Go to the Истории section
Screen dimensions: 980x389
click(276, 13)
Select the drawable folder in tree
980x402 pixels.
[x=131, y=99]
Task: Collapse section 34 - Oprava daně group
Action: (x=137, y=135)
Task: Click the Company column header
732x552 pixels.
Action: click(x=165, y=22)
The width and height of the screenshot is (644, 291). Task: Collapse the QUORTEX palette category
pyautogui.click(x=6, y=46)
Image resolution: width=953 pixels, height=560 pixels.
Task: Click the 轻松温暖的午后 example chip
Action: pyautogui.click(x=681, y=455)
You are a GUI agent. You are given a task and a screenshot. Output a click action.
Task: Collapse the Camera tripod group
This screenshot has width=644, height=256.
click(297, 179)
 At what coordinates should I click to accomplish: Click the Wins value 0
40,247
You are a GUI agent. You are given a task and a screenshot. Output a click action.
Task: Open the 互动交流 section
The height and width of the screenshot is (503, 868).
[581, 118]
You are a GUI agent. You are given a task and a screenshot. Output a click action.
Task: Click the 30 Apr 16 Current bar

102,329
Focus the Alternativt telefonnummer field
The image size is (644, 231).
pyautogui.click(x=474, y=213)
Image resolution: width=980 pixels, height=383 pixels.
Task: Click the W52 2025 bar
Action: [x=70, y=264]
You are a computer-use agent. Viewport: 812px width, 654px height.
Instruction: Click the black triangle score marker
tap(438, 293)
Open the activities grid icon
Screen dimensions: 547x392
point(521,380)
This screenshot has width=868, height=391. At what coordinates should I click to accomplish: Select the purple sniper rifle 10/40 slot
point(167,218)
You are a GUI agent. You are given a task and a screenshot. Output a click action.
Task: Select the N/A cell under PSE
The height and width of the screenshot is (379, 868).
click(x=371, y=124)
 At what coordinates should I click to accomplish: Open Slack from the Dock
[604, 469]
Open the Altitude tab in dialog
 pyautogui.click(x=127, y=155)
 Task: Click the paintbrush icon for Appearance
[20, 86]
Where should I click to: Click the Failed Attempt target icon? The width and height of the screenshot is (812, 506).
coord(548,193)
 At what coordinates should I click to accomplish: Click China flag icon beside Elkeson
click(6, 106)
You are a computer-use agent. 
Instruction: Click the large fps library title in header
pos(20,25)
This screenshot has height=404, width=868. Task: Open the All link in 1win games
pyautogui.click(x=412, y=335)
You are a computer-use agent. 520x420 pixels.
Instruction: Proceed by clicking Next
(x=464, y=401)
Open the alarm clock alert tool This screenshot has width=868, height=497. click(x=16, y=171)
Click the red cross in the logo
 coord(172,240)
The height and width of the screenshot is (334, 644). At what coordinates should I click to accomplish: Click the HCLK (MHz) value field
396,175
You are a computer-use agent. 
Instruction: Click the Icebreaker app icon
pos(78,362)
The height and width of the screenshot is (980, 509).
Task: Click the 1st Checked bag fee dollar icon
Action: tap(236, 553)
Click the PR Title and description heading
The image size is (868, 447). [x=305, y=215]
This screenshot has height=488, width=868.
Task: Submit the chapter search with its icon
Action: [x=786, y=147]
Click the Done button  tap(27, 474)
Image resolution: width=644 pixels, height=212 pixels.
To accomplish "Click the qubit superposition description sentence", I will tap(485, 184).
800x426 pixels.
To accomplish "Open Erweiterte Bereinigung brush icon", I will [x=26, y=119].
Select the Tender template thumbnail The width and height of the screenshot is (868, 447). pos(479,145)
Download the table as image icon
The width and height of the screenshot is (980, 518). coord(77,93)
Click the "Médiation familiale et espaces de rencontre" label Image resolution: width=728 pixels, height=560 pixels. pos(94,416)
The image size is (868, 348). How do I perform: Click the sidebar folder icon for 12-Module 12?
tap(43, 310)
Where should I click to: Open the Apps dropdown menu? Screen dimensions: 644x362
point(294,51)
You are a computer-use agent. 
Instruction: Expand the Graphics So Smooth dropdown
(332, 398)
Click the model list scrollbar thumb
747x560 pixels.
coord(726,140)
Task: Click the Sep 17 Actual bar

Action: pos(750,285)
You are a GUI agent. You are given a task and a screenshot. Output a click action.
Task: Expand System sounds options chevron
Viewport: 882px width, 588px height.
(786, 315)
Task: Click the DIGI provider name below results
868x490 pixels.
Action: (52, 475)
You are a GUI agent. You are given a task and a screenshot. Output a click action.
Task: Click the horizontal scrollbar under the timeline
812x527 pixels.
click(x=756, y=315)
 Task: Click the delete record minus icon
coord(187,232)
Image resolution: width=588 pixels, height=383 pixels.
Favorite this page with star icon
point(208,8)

TASK GOAL — Starting at the line that contains "Click the model list scrollbar thumb", copy every line down to the last line of the records above, exactly as written.

ANSWER TO THIS PROBLEM —
Click the model list scrollbar thumb
747x560 pixels.
coord(726,140)
Task: Click the Sep 17 Actual bar

Action: pos(750,285)
You are a GUI agent. You are given a task and a screenshot. Output a click action.
Task: Expand System sounds options chevron
Viewport: 882px width, 588px height.
(786, 315)
Task: Click the DIGI provider name below results
868x490 pixels.
Action: (52, 475)
You are a GUI agent. You are given a task and a screenshot. Output a click action.
Task: Click the horizontal scrollbar under the timeline
812x527 pixels.
click(x=756, y=315)
 Task: Click the delete record minus icon
coord(187,232)
Image resolution: width=588 pixels, height=383 pixels.
Favorite this page with star icon
point(208,8)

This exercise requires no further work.